- [Stated task]
Copy out every line of the items below word for word, leaving out the pictures.

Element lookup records

# # #

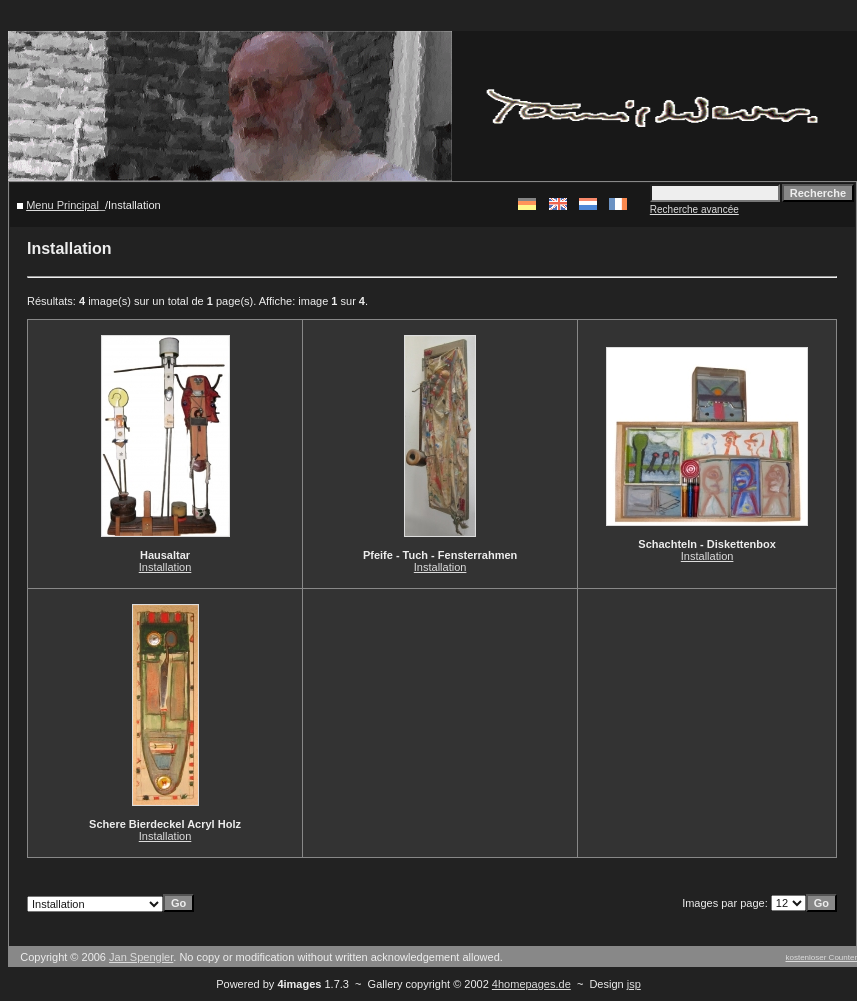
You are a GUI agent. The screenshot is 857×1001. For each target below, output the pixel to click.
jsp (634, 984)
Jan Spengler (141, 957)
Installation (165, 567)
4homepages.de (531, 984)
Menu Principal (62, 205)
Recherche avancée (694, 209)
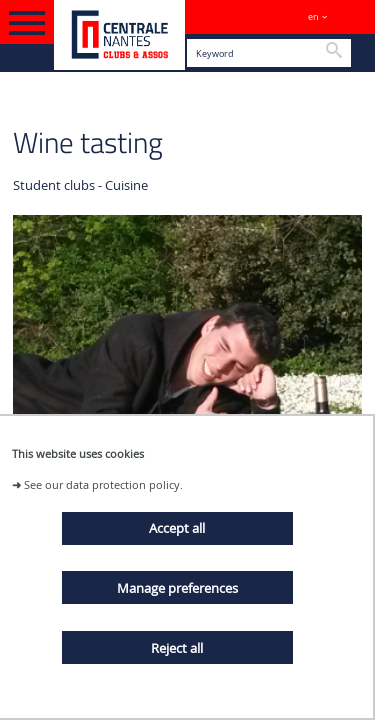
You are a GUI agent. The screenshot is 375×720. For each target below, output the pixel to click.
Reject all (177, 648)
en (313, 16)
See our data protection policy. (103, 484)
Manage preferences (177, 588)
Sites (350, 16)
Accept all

# # #

- [Final result]
You are a GUI agent. The screenshot is 857×1001. For each target below, output the pixel to click.
jsp (634, 984)
Jan Spengler (141, 957)
Installation (165, 567)
4homepages.de (531, 984)
Menu Principal (62, 205)
Recherche avancée (694, 209)
You are a GUI agent. The screenshot is 375×720. For each target below, output the pixel to click.
Reject all (177, 648)
en (313, 16)
See our data protection policy. (103, 484)
Manage preferences (177, 588)
Sites (350, 16)
Accept all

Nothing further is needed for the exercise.